TAREA 1: Extrae el fragmento sobre Alice Munro completo y sin ningún cambio.

FRAGMENTO:
########
No
suelo ponerme a leer a un autor sólo porque ha sido galardonado con el Nobel o
con alguna otra distinción; los premios no definen mis gustos literarios, sino
cierto magnetismo –permítaseme llamarlo así– surgido, de manera espontánea,
entre una obra –o la posibilidad de ella– y yo. Esta vez realmente sentí esa
fuerza de atracción hacia la escritora canadiense Alice Munro, en parte, no lo
niego, por ser la decimotercera mujer en recibir este premio en la categoría de
Literatura, y también porque sus fotografías circulando por la red me inspiraron
la promesa de unas letras amenas y profundas. No es la primera vez que me dejo
llevar por mi intuición: la mirada de un artista lo dice todo.
Ha sido un placer
comenzar a ser su lectora. Este es uno de esos momentos en que celebro encontrarme
con una voz templada, concisa, limpia de cualquier exceso. En realidad esta voz
lleva mucho tiempo dando frutos: Munro, que nació en Wingham, Ontario, el 10 de
julio de 1931, es autora de doce libros de cuentos y de la novela La vida de
las mujeres. En la configuración de sus relatos se transluce su experiencia,
durante una parte de su vida, en una granja.
########
DATOS DEL CONJUNTO:
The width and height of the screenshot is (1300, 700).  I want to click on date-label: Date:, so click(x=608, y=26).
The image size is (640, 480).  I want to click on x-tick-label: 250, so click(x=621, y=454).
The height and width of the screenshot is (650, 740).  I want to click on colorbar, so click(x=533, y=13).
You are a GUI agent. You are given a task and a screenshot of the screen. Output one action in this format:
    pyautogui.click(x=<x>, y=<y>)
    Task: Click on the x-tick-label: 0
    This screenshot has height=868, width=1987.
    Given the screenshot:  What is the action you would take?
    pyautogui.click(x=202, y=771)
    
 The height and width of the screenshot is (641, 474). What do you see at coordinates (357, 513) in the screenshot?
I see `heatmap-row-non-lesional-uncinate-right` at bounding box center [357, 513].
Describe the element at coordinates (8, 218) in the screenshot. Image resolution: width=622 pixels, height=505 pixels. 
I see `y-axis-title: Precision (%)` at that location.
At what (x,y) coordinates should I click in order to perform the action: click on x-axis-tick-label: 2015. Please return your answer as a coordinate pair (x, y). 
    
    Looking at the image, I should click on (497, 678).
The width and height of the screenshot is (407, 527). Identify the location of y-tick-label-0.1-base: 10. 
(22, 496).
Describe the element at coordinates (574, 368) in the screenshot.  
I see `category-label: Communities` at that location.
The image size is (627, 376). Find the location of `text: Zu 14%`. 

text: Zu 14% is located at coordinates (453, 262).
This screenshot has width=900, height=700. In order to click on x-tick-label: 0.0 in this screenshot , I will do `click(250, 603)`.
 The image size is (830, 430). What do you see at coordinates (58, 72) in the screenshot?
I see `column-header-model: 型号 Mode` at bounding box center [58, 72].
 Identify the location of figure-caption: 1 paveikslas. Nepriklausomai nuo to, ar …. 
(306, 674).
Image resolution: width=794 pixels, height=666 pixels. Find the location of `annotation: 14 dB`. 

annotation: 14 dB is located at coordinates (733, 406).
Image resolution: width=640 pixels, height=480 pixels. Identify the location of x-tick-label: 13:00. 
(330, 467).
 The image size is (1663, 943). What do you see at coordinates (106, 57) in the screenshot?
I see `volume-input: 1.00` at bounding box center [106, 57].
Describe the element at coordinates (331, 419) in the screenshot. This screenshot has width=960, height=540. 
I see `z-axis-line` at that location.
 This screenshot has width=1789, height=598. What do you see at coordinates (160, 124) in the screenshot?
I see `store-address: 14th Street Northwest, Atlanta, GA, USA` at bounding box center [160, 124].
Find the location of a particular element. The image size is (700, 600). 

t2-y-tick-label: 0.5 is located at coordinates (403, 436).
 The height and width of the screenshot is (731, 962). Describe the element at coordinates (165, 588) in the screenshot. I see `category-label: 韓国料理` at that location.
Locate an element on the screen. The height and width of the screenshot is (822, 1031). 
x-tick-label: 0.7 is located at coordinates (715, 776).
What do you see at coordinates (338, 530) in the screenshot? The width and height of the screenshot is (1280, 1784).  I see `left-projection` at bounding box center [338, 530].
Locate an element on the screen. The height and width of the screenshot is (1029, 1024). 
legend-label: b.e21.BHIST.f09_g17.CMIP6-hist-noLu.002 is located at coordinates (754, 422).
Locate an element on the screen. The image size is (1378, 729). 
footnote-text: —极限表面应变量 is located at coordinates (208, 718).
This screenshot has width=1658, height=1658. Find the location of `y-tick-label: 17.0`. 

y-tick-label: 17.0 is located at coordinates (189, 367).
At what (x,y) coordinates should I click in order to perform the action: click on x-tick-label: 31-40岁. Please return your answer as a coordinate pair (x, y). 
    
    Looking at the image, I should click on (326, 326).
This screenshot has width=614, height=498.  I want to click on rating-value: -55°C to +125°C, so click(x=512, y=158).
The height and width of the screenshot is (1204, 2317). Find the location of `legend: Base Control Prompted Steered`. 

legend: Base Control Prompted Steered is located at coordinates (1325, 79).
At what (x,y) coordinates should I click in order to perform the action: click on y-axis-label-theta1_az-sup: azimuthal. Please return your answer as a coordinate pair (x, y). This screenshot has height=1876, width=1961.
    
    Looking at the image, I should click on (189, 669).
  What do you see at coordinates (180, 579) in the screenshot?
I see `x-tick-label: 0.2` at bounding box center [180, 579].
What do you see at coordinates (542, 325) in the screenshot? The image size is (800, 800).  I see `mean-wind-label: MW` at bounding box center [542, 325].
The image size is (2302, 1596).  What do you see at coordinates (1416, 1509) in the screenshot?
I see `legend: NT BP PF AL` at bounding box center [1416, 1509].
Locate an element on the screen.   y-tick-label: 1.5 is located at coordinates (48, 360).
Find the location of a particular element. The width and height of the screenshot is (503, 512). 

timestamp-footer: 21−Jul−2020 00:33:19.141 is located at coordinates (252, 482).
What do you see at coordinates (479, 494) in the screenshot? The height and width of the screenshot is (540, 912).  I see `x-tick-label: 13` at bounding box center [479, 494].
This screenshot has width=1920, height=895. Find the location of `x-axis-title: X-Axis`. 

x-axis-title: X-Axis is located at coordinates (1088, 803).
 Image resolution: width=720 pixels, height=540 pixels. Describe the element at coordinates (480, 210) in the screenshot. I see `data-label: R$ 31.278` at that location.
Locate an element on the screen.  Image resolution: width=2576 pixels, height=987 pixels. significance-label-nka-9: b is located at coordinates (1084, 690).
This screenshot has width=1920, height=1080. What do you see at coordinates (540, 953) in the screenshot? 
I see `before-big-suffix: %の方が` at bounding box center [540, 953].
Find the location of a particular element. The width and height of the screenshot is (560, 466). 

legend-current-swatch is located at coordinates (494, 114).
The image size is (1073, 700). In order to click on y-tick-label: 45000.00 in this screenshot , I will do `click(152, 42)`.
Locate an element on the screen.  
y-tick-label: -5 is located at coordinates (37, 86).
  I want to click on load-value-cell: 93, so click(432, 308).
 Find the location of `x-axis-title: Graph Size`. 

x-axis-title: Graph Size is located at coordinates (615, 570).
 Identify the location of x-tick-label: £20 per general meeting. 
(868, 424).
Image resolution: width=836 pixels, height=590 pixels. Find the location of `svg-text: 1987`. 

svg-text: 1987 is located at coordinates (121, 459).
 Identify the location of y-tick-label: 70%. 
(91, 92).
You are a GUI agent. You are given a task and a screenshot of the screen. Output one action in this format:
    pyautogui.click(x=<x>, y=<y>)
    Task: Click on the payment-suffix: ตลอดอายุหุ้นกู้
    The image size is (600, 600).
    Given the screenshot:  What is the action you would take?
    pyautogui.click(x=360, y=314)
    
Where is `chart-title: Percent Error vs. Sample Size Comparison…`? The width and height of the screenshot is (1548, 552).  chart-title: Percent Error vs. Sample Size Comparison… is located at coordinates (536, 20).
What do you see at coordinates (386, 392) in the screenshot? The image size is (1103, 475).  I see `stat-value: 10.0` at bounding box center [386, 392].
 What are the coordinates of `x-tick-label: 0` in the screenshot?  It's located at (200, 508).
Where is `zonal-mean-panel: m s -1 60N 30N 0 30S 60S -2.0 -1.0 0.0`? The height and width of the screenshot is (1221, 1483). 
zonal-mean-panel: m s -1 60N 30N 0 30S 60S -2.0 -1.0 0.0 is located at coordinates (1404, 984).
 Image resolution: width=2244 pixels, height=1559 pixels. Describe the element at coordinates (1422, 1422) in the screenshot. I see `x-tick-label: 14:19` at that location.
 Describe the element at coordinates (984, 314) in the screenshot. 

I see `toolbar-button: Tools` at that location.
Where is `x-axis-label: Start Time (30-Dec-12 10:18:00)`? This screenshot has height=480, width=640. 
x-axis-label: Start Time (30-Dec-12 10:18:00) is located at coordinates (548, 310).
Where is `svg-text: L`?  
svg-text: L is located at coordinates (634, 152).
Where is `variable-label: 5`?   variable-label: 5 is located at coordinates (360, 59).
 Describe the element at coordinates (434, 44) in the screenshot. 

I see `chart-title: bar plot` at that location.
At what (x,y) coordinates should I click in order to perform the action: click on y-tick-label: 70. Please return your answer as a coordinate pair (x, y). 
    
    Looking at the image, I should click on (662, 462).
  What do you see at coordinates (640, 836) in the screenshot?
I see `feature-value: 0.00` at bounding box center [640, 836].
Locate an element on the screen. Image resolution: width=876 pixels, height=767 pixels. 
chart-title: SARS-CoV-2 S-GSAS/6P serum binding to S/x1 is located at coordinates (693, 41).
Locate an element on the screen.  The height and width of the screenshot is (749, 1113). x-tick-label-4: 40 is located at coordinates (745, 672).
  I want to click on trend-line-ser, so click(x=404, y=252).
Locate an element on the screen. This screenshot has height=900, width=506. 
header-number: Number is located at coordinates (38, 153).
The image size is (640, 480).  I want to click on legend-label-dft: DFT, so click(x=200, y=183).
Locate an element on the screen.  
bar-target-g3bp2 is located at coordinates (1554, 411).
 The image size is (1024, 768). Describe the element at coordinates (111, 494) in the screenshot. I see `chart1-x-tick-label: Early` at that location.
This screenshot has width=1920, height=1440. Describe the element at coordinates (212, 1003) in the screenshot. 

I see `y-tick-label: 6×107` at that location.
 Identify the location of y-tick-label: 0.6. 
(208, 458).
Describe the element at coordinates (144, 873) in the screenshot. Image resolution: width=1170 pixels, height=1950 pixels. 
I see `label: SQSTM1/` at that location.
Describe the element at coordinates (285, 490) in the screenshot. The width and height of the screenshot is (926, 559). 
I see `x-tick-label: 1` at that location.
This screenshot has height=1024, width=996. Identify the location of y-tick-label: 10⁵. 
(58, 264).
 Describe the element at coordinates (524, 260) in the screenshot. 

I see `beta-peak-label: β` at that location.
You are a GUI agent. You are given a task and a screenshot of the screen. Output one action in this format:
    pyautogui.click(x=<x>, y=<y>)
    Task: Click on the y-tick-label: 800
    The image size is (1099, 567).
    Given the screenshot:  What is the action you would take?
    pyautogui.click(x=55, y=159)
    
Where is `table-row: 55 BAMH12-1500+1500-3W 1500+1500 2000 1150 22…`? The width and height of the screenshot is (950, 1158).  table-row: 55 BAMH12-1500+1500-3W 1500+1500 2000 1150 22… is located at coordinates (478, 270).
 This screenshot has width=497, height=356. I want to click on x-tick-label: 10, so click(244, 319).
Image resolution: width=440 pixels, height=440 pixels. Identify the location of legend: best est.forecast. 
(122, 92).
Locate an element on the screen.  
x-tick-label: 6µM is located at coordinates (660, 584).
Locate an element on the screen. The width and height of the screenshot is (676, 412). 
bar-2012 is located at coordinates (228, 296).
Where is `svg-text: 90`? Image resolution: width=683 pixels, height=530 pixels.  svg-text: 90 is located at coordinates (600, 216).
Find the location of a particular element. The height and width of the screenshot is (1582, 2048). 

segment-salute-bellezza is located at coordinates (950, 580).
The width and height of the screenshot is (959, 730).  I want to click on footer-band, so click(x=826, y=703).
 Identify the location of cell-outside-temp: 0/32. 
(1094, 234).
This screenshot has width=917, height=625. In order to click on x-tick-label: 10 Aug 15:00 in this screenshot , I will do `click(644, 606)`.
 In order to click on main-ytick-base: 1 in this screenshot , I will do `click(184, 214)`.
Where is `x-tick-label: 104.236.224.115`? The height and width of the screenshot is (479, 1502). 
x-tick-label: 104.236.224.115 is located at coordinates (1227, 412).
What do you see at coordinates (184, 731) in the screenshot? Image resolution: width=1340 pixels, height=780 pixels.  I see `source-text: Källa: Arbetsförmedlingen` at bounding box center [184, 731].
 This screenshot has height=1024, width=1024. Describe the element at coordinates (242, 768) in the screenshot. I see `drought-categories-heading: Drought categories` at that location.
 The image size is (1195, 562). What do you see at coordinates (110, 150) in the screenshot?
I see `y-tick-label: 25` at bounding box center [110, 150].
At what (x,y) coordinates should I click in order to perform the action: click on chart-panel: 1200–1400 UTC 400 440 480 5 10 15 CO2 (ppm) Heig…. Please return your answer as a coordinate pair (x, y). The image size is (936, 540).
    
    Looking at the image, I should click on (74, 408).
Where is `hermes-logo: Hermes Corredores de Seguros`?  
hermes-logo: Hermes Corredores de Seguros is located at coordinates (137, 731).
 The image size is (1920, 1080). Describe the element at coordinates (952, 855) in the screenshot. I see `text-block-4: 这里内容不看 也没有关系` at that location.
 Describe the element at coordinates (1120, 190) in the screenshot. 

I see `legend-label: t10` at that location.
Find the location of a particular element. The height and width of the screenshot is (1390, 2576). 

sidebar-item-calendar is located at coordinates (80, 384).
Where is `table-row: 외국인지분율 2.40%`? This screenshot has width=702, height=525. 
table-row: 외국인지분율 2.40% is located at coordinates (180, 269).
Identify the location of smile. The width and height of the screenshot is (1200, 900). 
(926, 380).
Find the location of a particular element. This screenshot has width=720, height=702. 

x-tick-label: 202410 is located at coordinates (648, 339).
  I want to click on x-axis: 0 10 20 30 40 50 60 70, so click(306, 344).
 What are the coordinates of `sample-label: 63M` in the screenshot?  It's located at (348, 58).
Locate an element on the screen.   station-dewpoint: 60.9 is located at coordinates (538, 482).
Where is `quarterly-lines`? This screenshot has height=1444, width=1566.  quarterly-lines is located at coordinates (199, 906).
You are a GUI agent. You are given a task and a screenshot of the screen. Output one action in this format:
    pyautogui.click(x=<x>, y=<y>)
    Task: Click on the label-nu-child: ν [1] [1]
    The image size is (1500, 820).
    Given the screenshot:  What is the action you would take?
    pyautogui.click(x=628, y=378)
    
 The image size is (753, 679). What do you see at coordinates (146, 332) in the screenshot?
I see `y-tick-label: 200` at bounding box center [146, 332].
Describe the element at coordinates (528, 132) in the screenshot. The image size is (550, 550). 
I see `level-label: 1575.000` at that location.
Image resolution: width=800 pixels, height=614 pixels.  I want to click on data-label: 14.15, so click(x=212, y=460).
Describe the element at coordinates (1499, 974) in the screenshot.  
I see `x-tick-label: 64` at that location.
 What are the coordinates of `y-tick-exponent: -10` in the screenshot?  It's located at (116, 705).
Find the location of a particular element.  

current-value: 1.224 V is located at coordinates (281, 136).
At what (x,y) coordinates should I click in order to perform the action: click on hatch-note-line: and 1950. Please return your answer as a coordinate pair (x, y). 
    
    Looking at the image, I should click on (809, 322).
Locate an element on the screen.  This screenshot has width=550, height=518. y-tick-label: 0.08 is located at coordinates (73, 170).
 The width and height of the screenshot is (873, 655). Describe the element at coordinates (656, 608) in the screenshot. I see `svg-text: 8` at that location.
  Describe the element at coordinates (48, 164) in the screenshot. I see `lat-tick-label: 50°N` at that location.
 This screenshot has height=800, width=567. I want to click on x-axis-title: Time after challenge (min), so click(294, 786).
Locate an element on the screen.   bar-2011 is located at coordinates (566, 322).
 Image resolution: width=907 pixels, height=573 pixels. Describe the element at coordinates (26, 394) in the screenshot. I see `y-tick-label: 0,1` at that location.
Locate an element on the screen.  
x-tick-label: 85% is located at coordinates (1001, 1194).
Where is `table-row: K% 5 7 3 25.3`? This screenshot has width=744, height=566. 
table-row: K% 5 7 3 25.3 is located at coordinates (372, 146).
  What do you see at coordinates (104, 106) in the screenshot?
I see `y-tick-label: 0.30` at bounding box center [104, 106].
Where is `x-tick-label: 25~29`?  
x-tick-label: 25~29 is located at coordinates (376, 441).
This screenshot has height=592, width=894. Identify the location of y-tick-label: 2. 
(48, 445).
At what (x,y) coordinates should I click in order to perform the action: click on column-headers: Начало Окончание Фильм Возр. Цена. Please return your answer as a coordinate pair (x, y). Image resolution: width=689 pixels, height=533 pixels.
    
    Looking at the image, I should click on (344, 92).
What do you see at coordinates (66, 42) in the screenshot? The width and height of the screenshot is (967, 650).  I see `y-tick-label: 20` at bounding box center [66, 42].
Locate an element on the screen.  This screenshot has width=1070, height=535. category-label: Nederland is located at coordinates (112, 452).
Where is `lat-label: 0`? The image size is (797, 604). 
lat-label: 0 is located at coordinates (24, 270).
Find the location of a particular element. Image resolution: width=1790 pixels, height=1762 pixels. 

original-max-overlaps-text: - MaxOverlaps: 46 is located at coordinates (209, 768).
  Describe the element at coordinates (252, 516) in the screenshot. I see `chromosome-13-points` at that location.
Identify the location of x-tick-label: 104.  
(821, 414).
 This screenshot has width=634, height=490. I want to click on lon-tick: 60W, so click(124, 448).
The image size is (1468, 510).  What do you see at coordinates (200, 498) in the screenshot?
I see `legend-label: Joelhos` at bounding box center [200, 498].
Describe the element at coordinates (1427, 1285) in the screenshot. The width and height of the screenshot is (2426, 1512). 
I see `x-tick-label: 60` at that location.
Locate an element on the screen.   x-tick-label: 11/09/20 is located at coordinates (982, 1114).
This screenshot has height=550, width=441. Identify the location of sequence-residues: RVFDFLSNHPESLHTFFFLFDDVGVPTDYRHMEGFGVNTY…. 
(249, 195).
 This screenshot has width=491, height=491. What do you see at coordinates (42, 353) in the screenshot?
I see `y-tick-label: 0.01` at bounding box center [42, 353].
########
TAREA 2: Copia sin cambios la parte de las entradas que empieza en la línea que contiene "Describe the element at coordinates (574, 368)" y termina en la línea que contiene "What do you see at coordinates (338, 530)", ambas incluidas.

RESPUESTA ESPERADA 1:
No
suelo ponerme a leer a un autor sólo porque ha sido galardonado con el Nobel o
con alguna otra distinción; los premios no definen mis gustos literarios, sino
cierto magnetismo –permítaseme llamarlo así– surgido, de manera espontánea,
entre una obra –o la posibilidad de ella– y yo. Esta vez realmente sentí esa
fuerza de atracción hacia la escritora canadiense Alice Munro, en parte, no lo
niego, por ser la decimotercera mujer en recibir este premio en la categoría de
Literatura, y también porque sus fotografías circulando por la red me inspiraron
la promesa de unas letras amenas y profundas. No es la primera vez que me dejo
llevar por mi intuición: la mirada de un artista lo dice todo.
Ha sido un placer
comenzar a ser su lectora. Este es uno de esos momentos en que celebro encontrarme
con una voz templada, concisa, limpia de cualquier exceso. En realidad esta voz
lleva mucho tiempo dando frutos: Munro, que nació en Wingham, Ontario, el 10 de
julio de 1931, es autora de doce libros de cuentos y de la novela La vida de
las mujeres. En la configuración de sus relatos se transluce su experiencia,
durante una parte de su vida, en una granja.

RESPUESTA ESPERADA 2:
Describe the element at coordinates (574, 368) in the screenshot.  
I see `category-label: Communities` at that location.
The image size is (627, 376). Find the location of `text: Zu 14%`. 

text: Zu 14% is located at coordinates (453, 262).
This screenshot has width=900, height=700. In order to click on x-tick-label: 0.0 in this screenshot , I will do `click(250, 603)`.
 The image size is (830, 430). What do you see at coordinates (58, 72) in the screenshot?
I see `column-header-model: 型号 Mode` at bounding box center [58, 72].
 Identify the location of figure-caption: 1 paveikslas. Nepriklausomai nuo to, ar …. 
(306, 674).
Image resolution: width=794 pixels, height=666 pixels. Find the location of `annotation: 14 dB`. 

annotation: 14 dB is located at coordinates (733, 406).
Image resolution: width=640 pixels, height=480 pixels. Identify the location of x-tick-label: 13:00. 
(330, 467).
 The image size is (1663, 943). What do you see at coordinates (106, 57) in the screenshot?
I see `volume-input: 1.00` at bounding box center [106, 57].
Describe the element at coordinates (331, 419) in the screenshot. This screenshot has width=960, height=540. 
I see `z-axis-line` at that location.
 This screenshot has width=1789, height=598. What do you see at coordinates (160, 124) in the screenshot?
I see `store-address: 14th Street Northwest, Atlanta, GA, USA` at bounding box center [160, 124].
Find the location of a particular element. The image size is (700, 600). 

t2-y-tick-label: 0.5 is located at coordinates (403, 436).
 The height and width of the screenshot is (731, 962). Describe the element at coordinates (165, 588) in the screenshot. I see `category-label: 韓国料理` at that location.
Locate an element on the screen. The height and width of the screenshot is (822, 1031). 
x-tick-label: 0.7 is located at coordinates (715, 776).
What do you see at coordinates (338, 530) in the screenshot? The width and height of the screenshot is (1280, 1784).  I see `left-projection` at bounding box center [338, 530].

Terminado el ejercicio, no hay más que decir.